Stress can also cause us to spend more on unnecessary things, partly because we are not always good judges of what we really need. The 2016 study noted that “spending on nonnecessities, like designer clothes, may occur because the nature of the stressor has led consumers to perceive such products as necessities.”
Savvy marketers can make unnecessary items seem necessary by promising to fulfill deep-seated psychological needs with products: Feeling insecure? Read this self-help book and turn your life around. Don’t like the way you look? Buy this $180 pair of sneakers. Want more friends? Drink that new tequila in the commercial with all the smiling, good-looking people.
Our desire to gain control over our environment is not the only psychological factor that nudges us toward impulse buying. There is also the problem of instant gratification. When we are feeling stressed, tired, or anxious, it is more difficult to make thoughtful decisions using the rational part of the brain, the prefrontal cortex. Often, emotions take over via the limbic system.
Shopping offers an easy way to get a hit of dopamine — and thus feel immediately gratified — when we are stressed out. Online shopping is a bit strange in terms of instant gratification; the research on it is a bit sparse compared to in-store shopping, but it seems to create two points of gratification: one when you click “buy” and another (more delayed point) when the item actually arrives.
In any case, the gratification you get from buying things is likely to be short-lived. Sure, some products may yield some form of long-lasting happiness; these are likely to be products that produce enjoyable and repeatable experiences, like a bicycle that lasts years or a good book that you read a few times. But most products quickly lose their ability to gratify. That’s especially true for people with compulsive buying habits, many of whom “rarely or never” use the stuff they buy, according to a 2015 review.
How to avoid impulse buying
The instant gratification of shopping combined with the delayed pain of spending on credit can lead to bad spending habits. And these habits can become even more destructive when we get stressed out. That is why it is helpful to be cognizant of your spending behaviors and to set up barriers between yourself and retailers.
One strategy is to plan your shopping in advance. Terry Wu often asks consumers, “The last time you shopped on Amazon, did you decide what to purchase or did Amazon decide for you before you even came to the website?” Just as people leave the grocery store with more than they planned to buy, many of the online purchases we make were unplanned. By making a shopping list ahead of time, you are more likely to shop with the rational part of your brain and less likely to succumb to impulse purchases.
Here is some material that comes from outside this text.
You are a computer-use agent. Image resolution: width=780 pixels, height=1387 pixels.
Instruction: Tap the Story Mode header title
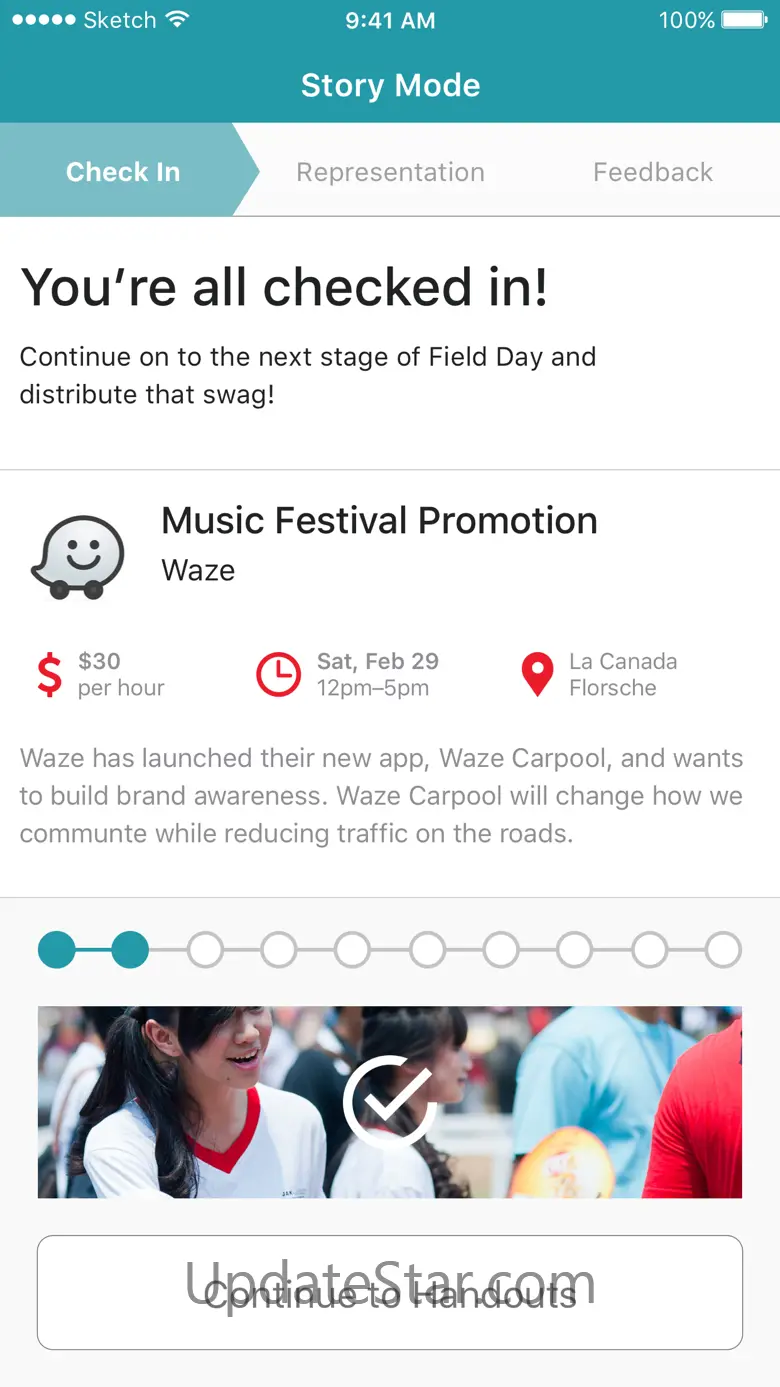coord(390,85)
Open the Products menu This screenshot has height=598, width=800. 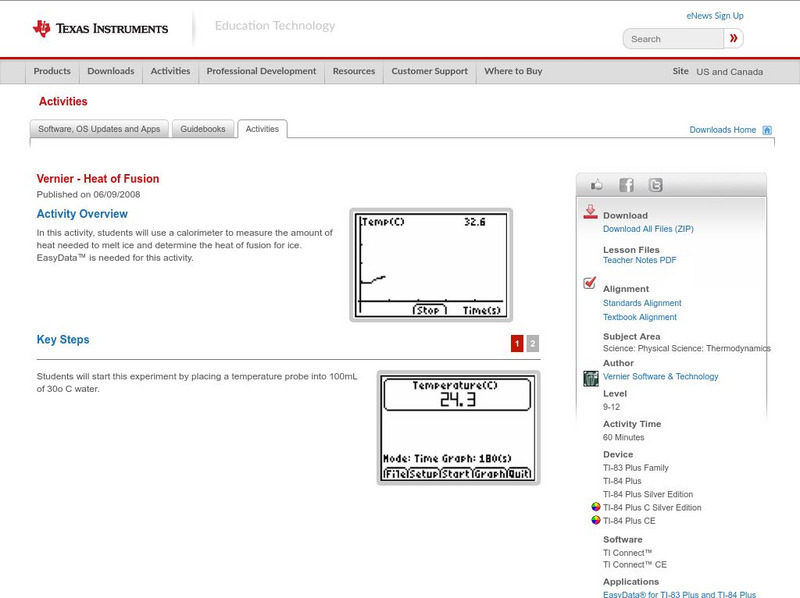(51, 71)
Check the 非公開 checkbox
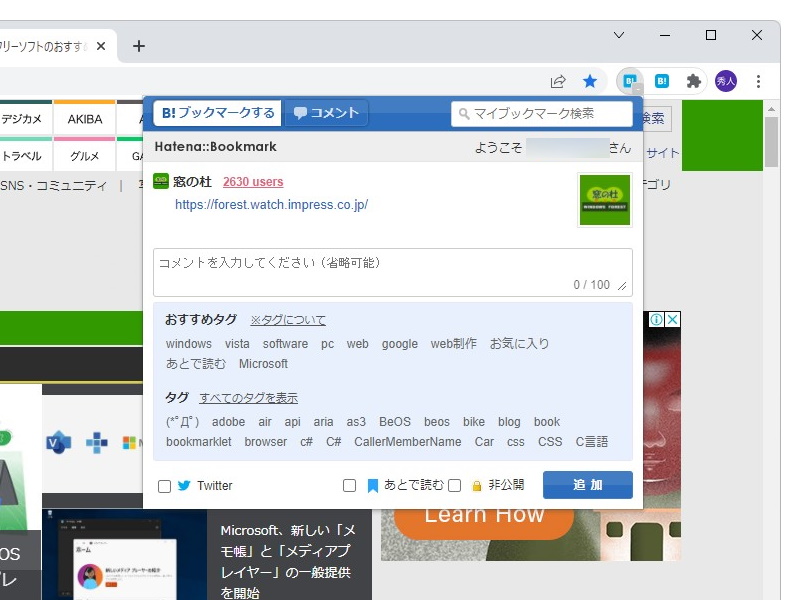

Planning is not just about what to shop for, but also when. Wu noted that the ability to shop 24-7 is a modern invention; in the past, people tended to dedicate one day of the week to shopping. So one strategy is to allow yourself to shop only for an hour or two on certain days each week. You can make this easier by removing shopping apps from your devices.
Exercising is another way to dispel impulsive urges. Physical exercise not only releases the same types of feel-good neurotransmitters you get through shopping but also decreases stress and anxiety, which can lead to impulsive spending behaviors.
“Another way to reduce your stress is to seek social support,” Wu told Big Think. “When you’re connected with other people, you gain a sense of safety. That sense of safety can blunt your stress response and make your frontal cortex function better.”
As online shopping becomes more ubiquitous and frictionless, it is unclear how consumers will adapt their spending behaviors. The deck seems stacked in favor of online retailers: Gone are the salespeople, but in their place lie virtual traps coded to exploit our least rational tendencies. So even if “Alexandra from Anaheim” saved $200 through that soon-to-expire special offer, remember you don’t have to.